To trigger Penal Code section 1170, subdivision (b)(6)(B)’s presumption in favor of a lower term sentence for defendants under 26, there must be an initial showing that defendant’s youth was a contributing factor in the commission of the underlying offense. Defendant was sentenced to the middle term for a felony offense committed when she was 23. She appealed, arguing that given her age, the trial court abused its discretion in failing to treat the lower term as the presumptive sentence under section 1170(b)(6)(B). Held: Affirmed. When evaluating a trial court’s failure to expressly apply a sentencing presumption, the record must affirmatively show compliance with a statutory sentencing mandate whenever the mandate has been “triggered” by an “initial showing” of the applicability of the statute. Here, section 1170(b)(6)(B) does not mandate a presumption in favor of the lower term in every case where the defendant is under 26. Rather, there must be some initial showing that the defendant’s youth was a contributing factor, and only then must the record affirmatively show compliance with the statute. Here, there was no indication in the record that defendant’s youth contributed to the commission of the offense. Accordingly, the trial court was not required to make an express finding regarding section 1170(b)(6)(B). [Editor’s Notes: (1) The court independently reviewed the record for any evidence that defendant’s youth was a contributing factor, observing that she had not forfeited the benefit of section 1170(b)(6)(B)’s presumption by not raising it below. “Notably, the initial showing need not be made by the defendant; the showing could be made by the prosecution or by facts or recommendations in a probation officer’s report.

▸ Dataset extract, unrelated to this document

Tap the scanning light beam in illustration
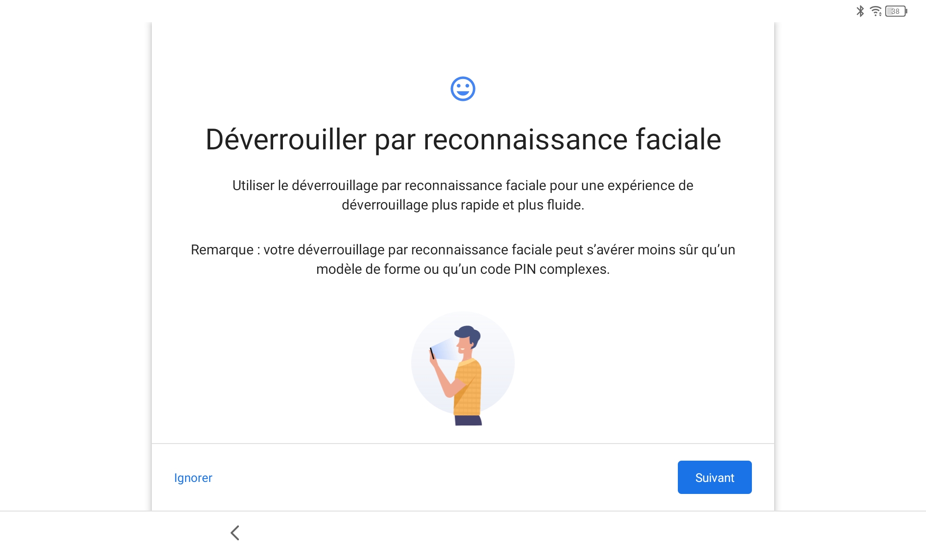This screenshot has height=555, width=926. click(447, 349)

And the defendant need not specifically request application of the lower term presumption if the record shows youth contributed to commission of the underlying offense.” (2) The court concluded that because the record contained no indication that defendant’s youth was a contributing factor, defendant could not demonstrate ineffective assistance of counsel on direct appeal. However, the court noted that if there is extra-record information to this effect, defendant may pursue her claims through habeas.]